Rewrite the lines below with "Expand" swapped for "Open" and nothing else changed. Leave out the pictures.

Target position records
%%
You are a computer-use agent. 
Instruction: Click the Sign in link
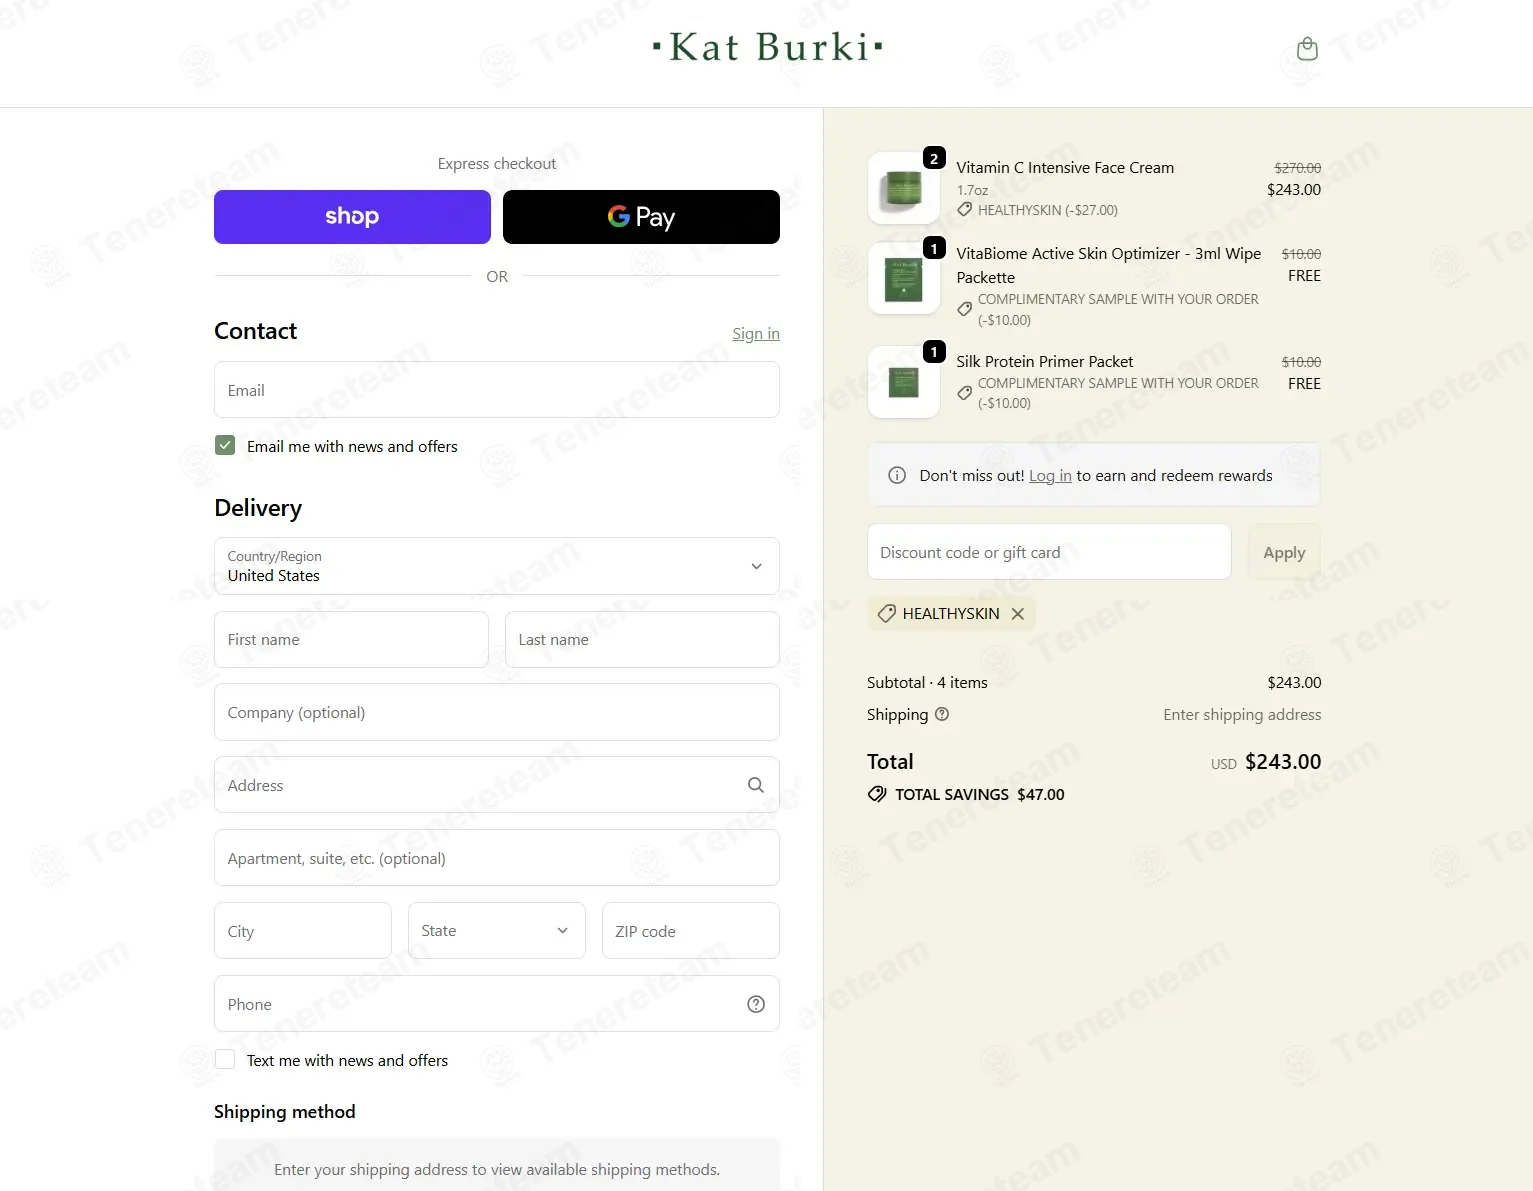click(756, 333)
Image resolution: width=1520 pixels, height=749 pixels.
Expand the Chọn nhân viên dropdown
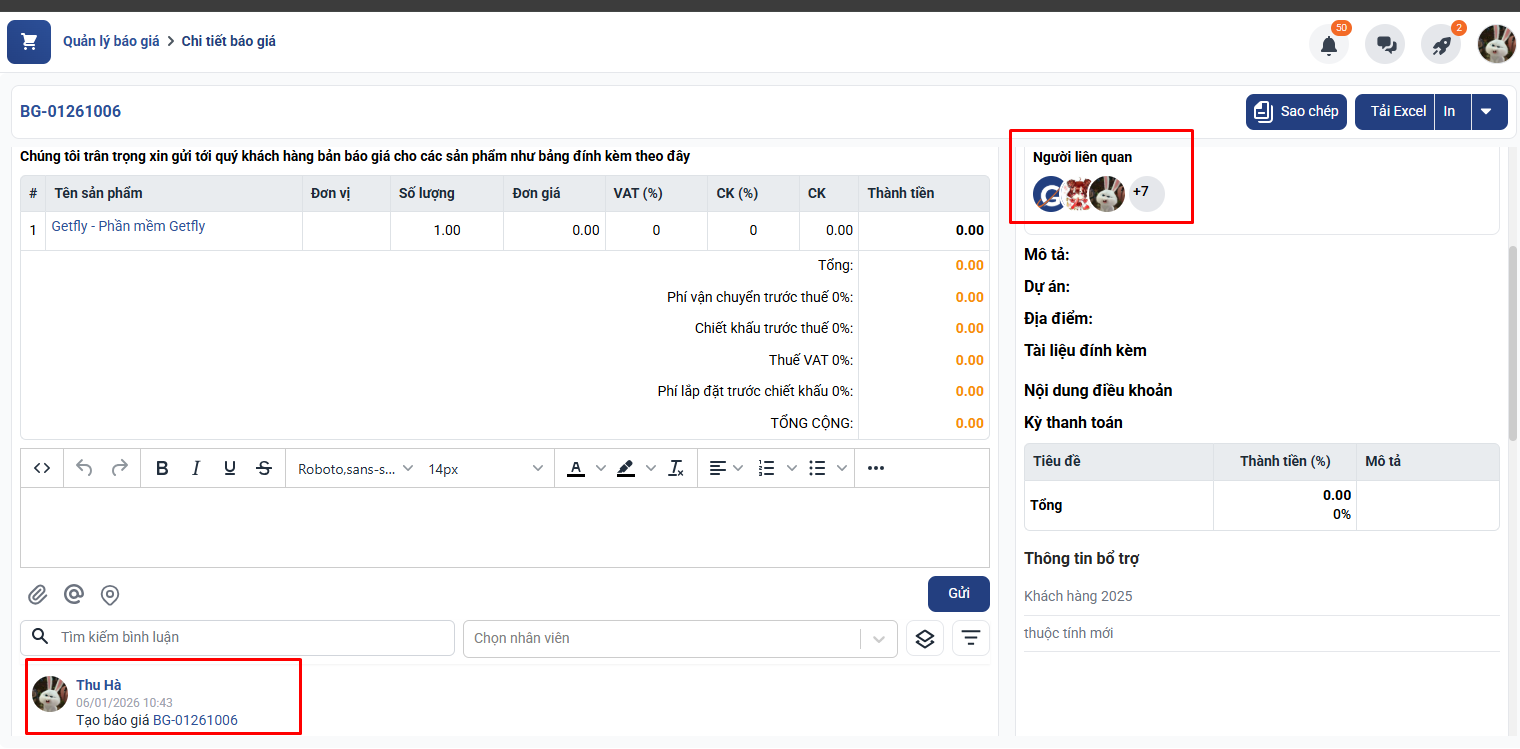click(x=879, y=638)
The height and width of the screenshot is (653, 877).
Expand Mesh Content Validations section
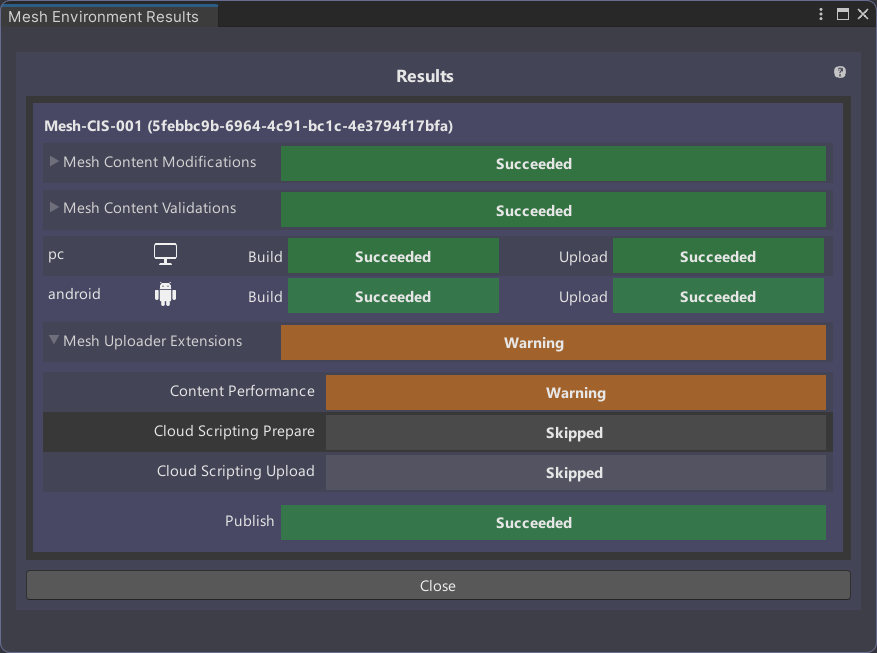coord(55,207)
%%
→ ANSWER IN FULL
You are a computer-use agent. 
Instruction: Click the Sign in link
click(756, 333)
Image resolution: width=1520 pixels, height=749 pixels.
Open the Chọn nhân viên dropdown
click(x=879, y=638)
The height and width of the screenshot is (653, 877).
Open Mesh Content Validations section
coord(55,207)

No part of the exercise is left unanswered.